Accent Group provided a trading update and details around the planned closure of 17 stores operating under the Glue Store banner. The company highlighted strong second half like-for-like sales trends at 4.1%. This strong performance into the second half of the year was ahead of consensus at -0.4% for 2H24e. The store closures will lower group sales but we lift our gross margin expectations and see improved cost of operations from exiting a portion of the higher cost Glue Stores.
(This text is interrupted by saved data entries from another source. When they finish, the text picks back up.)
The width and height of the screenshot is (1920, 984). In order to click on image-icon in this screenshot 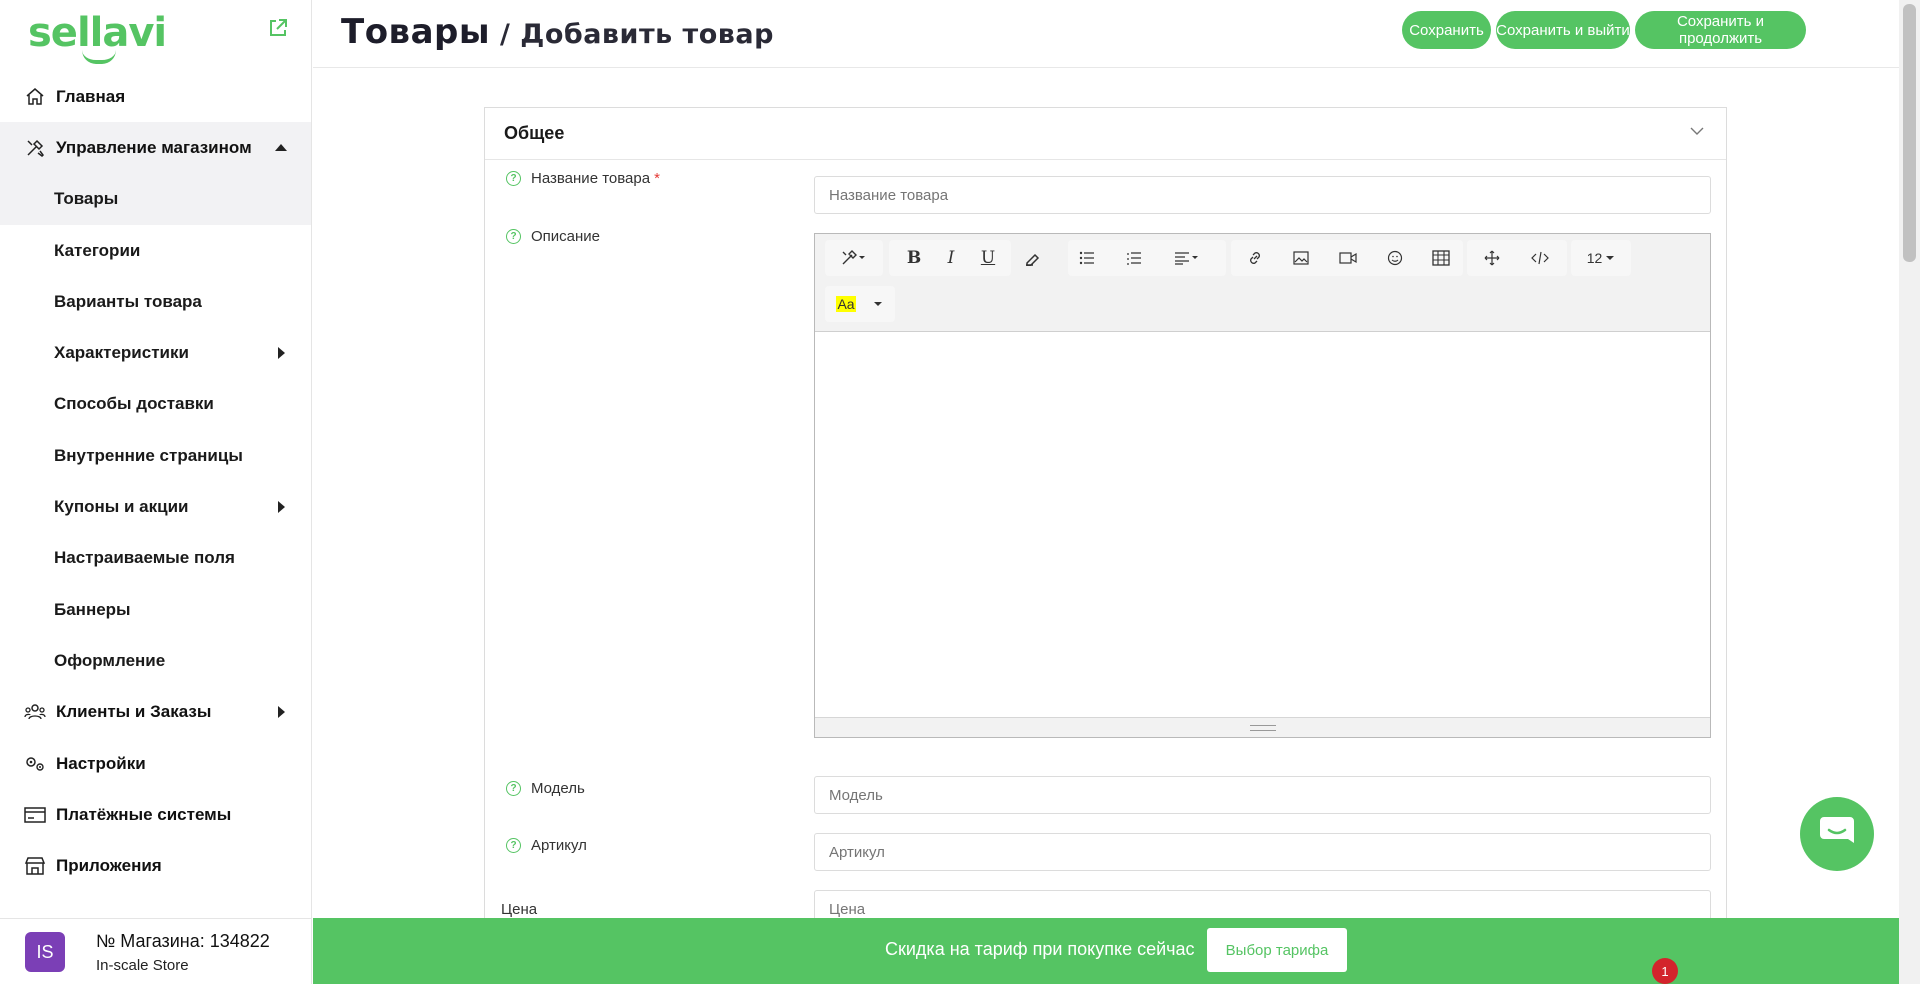, I will do `click(1301, 258)`.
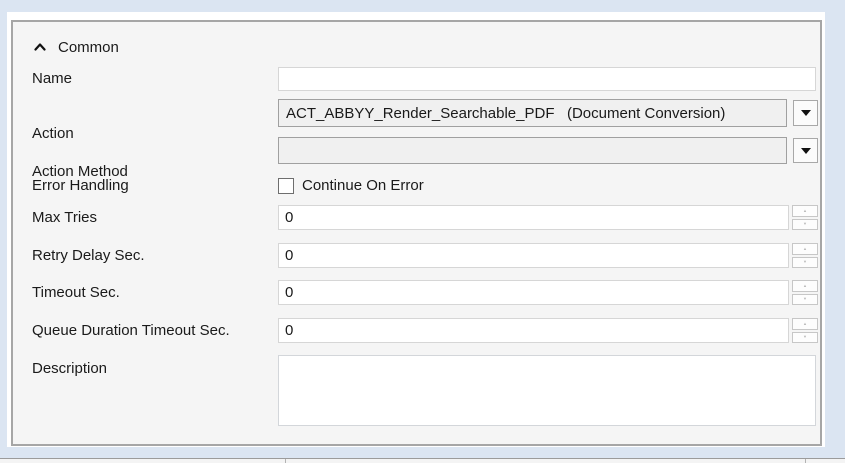  What do you see at coordinates (76, 292) in the screenshot?
I see `timeout-label: Timeout Sec.` at bounding box center [76, 292].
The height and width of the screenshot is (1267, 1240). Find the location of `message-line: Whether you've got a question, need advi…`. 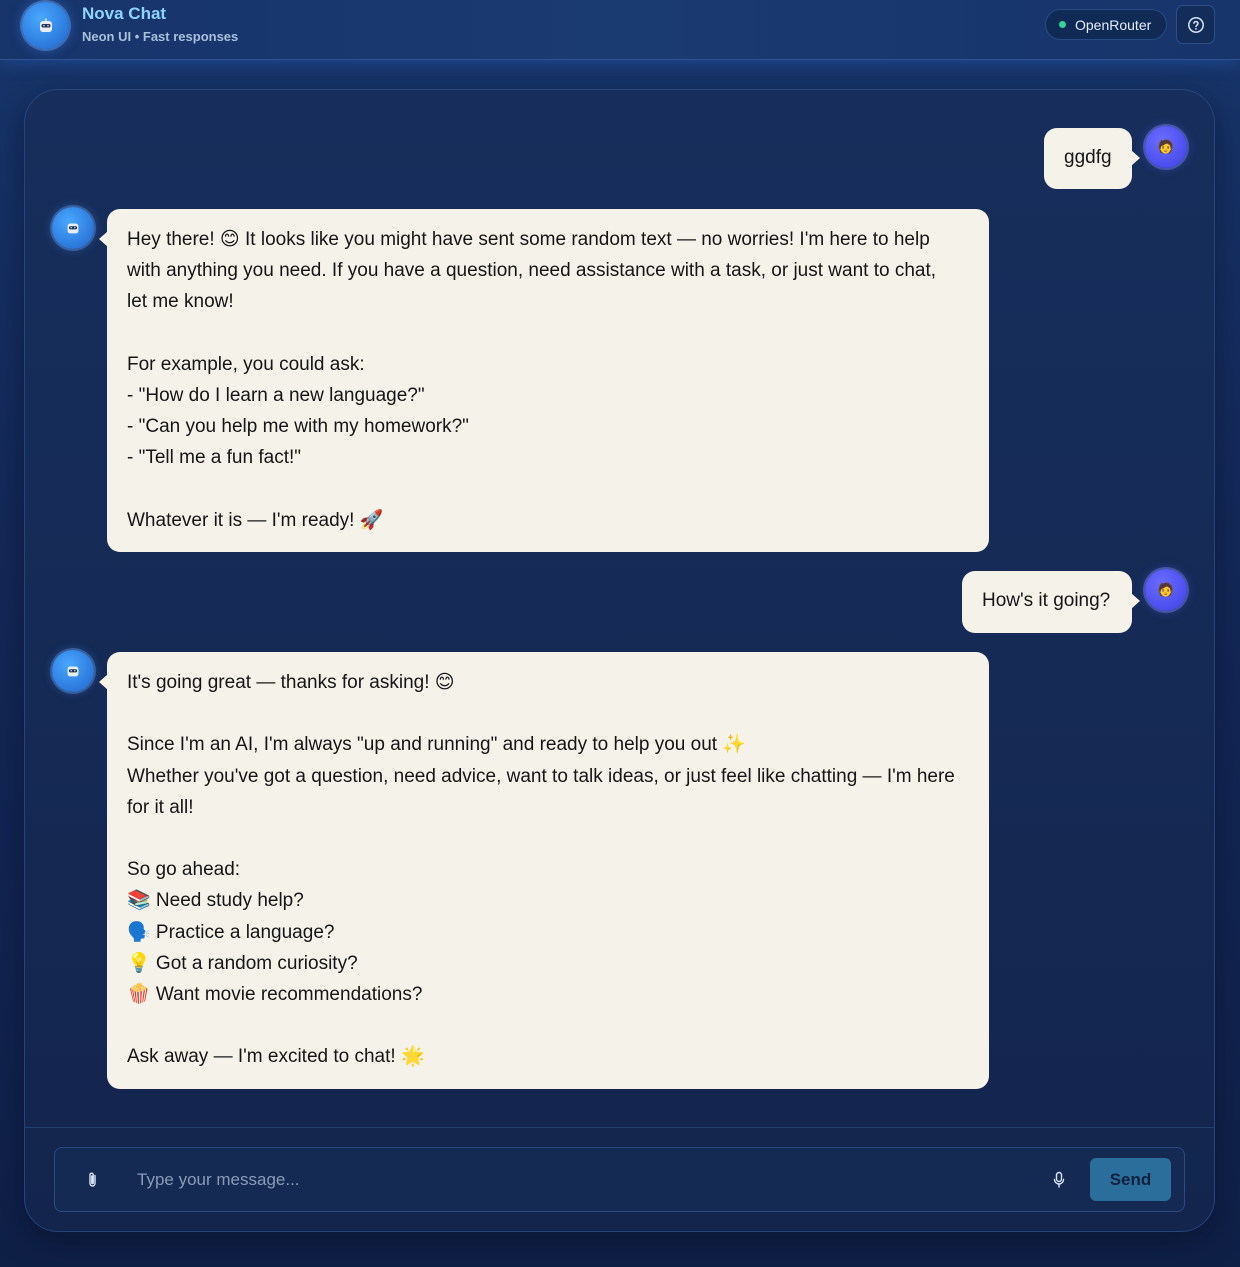

message-line: Whether you've got a question, need advi… is located at coordinates (541, 776).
Metcash reported FY24 EBIT down 1% and, adjusted for acquisitions, it was a similar result in both the first and second-half. The company is actively managing costs to offset weak sales trends and this thematic is likely to be a feature again in FY25e. Metcash’s performance relative to market growth remains impressive and is the primary reason for our positive stance on the stock.
Bapcor provided a trading update with detail on the sales growth for the nine months to 31 March 2024 and guided to FY24e proforma NPAT of $93-97 million. Sales trends for the nine months were mostly lower than the 1H24 sales trends. The fundamental debate remains the outlook for the cost saving program (Better Than Before). Management instability makes it difficult to see the cost savings being delivered anytime soon and the net benefits may be far smaller than the gross $100 million savings.
Inghams provided a trading update for 1H24 suggesting EBITDA pre AASB-16 is on track to rise 67% for the half. The company has seen improved volumes and some cost pressures have eased. Given prices are trending up 10% for its poultry, Inghams is seeing meaningful margin recovery. The company is on track to return to 8%+ EBITDA margins this year, which is just below pre COVID-19 levels of 8.5%. We lift our EBITDA forecasts by 23% in FY24e and 10% in FY25e. The unknown is where margins peak. Past investments have been made to improve operational efficiency, but the magnitude of price rises may mean EBITDA dollars are much higher than pre COVID-19 but percentage margins less so.
Harvey Norman provided a trading update informing the market that sales are in decline, profit is down almost 50% so far and it will consider buying back shares. Harvey Norman is undergoing a rapid reset of earnings post COVID-19. The concern on our mind is the loss of market share in Australia and NZ over the past four years. The unknown is how much of its weaker sales and earnings is a function of excess inventory. Earnings are likely to trough this year, but the recovery may underwhelm, particularly as its retail property is revalued lower.
Bapcor’s AGM trading update revealed weaker sales trends and margin pressure early in FY24e. There are some macro headwinds, but not the only factor in our view. We also expect softer sales trends to persist as price inflation eases and new car sales recover. Bapcor is raising prices and cutting costs, which should improve the earnings run-rate for the remainder of FY24e. Even so, there will be a heavy reliance on cost savings to ensure a flat NPAT outcome.
Harvey Norman provided an earnings guidance range for FY23e with the mid-point at $670 million profit before tax (pre revaluations and AASB-16). The guidance suggests 2H23e earnings have halved, which doesn’t bode well for FY24e. Harvey Norman’s earnings drop is likely to be more severe than rivals given its elevated inventory and franchising model. The company has also lost market share. We expect a trough in margins in FY24e with a partial recovery in FY25e.